Smaller businesses haven't always used virtual systems that required technical support, but with the introduction of cloud-based virtual networks and other alternatives to buying equipment for a small business to store data and link together a personal network of computers, more and more small businesses are going to be able to automate some part of their businesses.
In addition to the number of applications that are useful to accounting for business owners that are examples of software as a service. With software as a service, there has to be people monitoring this system a lot more frequently than a packaged software program like Microsoft Excel.
Therefore, networks seem automated and like they work by themselves, but they don't. Testing before any product is deployed can only go so far to predict the way a system to respond to heavy traffic, or other factors the software might encounter that could cause it to crash.

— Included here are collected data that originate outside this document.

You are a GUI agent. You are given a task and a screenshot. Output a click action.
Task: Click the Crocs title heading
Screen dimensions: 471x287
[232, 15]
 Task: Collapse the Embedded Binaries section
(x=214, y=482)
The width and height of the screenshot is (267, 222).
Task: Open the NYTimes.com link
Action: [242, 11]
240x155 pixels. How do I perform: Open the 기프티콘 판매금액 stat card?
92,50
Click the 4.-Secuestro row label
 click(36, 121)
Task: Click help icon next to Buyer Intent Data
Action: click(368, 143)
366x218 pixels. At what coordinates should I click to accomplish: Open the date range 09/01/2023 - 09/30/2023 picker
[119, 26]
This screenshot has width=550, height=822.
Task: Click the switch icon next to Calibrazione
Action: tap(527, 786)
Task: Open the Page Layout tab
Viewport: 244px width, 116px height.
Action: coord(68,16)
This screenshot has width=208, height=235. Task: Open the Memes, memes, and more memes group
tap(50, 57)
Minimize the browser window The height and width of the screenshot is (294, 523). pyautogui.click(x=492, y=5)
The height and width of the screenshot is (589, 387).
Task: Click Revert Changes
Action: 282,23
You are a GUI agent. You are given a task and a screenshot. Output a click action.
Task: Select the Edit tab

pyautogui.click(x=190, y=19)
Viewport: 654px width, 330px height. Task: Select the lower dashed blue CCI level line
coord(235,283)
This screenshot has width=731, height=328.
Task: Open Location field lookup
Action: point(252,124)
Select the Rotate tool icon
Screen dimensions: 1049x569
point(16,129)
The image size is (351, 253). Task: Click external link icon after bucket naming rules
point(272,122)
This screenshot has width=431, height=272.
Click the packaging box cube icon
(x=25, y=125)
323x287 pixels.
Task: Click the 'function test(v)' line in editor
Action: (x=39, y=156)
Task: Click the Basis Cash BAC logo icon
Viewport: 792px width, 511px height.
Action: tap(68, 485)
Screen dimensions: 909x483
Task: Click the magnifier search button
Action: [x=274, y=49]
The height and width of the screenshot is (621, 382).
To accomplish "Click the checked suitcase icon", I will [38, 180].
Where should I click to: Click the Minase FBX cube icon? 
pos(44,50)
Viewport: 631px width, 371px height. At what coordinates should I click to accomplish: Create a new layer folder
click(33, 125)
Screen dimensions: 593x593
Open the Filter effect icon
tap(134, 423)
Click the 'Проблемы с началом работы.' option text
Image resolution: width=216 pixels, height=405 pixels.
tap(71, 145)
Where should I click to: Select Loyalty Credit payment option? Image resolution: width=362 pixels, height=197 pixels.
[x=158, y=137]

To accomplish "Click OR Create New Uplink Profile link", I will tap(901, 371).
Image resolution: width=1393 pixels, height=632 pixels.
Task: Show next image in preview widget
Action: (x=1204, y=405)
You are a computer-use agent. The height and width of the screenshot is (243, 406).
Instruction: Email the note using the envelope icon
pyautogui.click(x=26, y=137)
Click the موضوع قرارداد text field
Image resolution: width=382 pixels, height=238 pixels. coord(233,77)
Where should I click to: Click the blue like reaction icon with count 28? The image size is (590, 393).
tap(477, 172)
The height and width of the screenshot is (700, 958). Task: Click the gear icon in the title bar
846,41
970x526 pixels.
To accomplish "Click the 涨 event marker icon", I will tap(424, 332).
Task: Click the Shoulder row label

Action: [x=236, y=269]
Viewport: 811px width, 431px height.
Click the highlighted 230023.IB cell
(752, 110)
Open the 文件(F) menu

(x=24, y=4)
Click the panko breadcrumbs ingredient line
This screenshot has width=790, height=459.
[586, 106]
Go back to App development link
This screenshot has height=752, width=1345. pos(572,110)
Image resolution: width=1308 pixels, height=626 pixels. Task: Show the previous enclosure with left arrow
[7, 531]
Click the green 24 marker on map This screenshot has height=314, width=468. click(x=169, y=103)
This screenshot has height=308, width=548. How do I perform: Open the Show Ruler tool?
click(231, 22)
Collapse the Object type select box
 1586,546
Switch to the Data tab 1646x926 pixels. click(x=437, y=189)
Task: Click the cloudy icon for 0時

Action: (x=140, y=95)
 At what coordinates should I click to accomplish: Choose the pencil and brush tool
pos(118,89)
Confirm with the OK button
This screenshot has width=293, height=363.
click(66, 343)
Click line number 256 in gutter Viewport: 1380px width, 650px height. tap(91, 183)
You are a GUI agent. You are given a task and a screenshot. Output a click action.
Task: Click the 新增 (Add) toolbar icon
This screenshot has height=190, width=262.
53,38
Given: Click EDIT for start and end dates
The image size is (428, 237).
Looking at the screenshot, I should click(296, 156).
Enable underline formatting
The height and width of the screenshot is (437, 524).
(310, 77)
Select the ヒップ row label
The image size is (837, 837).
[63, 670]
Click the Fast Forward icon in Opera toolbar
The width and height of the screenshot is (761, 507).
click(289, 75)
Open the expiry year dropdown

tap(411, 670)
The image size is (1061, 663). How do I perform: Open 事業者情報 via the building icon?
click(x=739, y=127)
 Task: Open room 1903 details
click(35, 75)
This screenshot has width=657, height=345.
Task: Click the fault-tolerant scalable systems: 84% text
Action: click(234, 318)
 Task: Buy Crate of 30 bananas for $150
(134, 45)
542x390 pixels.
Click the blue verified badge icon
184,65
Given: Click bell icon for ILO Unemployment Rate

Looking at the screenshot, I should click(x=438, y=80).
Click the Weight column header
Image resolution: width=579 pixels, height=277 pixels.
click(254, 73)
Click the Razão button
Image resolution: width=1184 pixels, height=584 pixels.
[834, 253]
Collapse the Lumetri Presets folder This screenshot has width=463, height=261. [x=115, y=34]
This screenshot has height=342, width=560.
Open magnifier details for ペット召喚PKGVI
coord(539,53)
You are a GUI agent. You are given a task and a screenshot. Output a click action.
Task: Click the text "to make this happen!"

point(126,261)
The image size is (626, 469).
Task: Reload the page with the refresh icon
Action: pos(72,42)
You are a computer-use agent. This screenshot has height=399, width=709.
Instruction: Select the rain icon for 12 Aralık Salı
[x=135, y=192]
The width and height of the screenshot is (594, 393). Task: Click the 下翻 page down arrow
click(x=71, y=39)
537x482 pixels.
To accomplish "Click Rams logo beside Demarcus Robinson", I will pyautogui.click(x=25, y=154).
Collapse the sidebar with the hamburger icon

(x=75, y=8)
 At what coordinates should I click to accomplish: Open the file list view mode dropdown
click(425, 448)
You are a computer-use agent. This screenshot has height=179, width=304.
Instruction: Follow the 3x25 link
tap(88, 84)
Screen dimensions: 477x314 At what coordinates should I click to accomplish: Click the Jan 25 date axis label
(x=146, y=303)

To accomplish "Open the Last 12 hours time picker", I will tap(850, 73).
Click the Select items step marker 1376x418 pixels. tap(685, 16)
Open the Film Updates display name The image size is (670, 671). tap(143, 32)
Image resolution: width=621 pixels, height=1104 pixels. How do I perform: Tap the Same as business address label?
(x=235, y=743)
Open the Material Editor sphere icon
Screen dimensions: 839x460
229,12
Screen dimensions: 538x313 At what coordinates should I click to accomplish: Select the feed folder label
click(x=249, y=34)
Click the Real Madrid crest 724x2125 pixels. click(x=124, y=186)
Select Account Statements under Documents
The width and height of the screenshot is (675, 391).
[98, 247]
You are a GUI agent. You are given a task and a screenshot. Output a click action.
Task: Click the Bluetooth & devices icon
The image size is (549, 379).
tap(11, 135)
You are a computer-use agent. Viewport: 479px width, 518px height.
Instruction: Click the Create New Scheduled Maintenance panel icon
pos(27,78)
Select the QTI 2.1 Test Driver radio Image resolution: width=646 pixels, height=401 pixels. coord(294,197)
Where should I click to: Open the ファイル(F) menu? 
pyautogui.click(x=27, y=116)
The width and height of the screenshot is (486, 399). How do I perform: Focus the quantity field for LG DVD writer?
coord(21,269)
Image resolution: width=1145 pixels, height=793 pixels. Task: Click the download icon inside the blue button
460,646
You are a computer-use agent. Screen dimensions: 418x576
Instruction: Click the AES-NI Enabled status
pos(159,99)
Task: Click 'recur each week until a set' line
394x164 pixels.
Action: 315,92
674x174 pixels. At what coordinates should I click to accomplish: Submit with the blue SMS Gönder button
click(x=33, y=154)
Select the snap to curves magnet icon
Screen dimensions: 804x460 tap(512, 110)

With large databases, a lot of the time data is distributed across different servers so that the system you are using will seem like it is still working even when behind the scenes a server has gone down and technical support is working to get it up and running again. In the internet world, there are more ways to make it appear like the system never goes down.
So because of all this work going on behind the scenes, jobs in information technology are increasing and go unfilled. There are many articles about this.
IT jobs will grow 22% through 2020, says U.S.
The people doing these jobs may never interact with the business owner, but they are crucial to making sure the system he is using functions the way it is supposed to.
However, this is irrelevant to the reality that this discussion has existed since the dawn of the industrial age, and economists have observed ever since that when one job becomes obsolete, another job is created.
Many jobs became obsolete in the early part of the 20th century and that did not prevent the baby boomer generation from enjoying a vibrant economy filled with jobs and good wages that created a model of the way a middle class could exist. This was long before automation created through computer systems.
However, automation has another potential downside if it were to be contolled by a single entity. We are all aware of the comparison between the mark of the beast and a computer chip. So there are things to be concerned with. Job loss is just not one of them and the things that are concerning about computer technology and automation could be resolved to a certain extent by the distribution of education in technology.
The problem at the moment is that technology is advancing rapidly and people are becoming consumers of technology rather than understanding how the technology works. Being a consumer is going to create dependency on other people to provide these services and someone could easily take advantage of this. Although, this is easily remedied by studying the subject of computer science so that we are not just consumers of a technology and easy targets for a beast.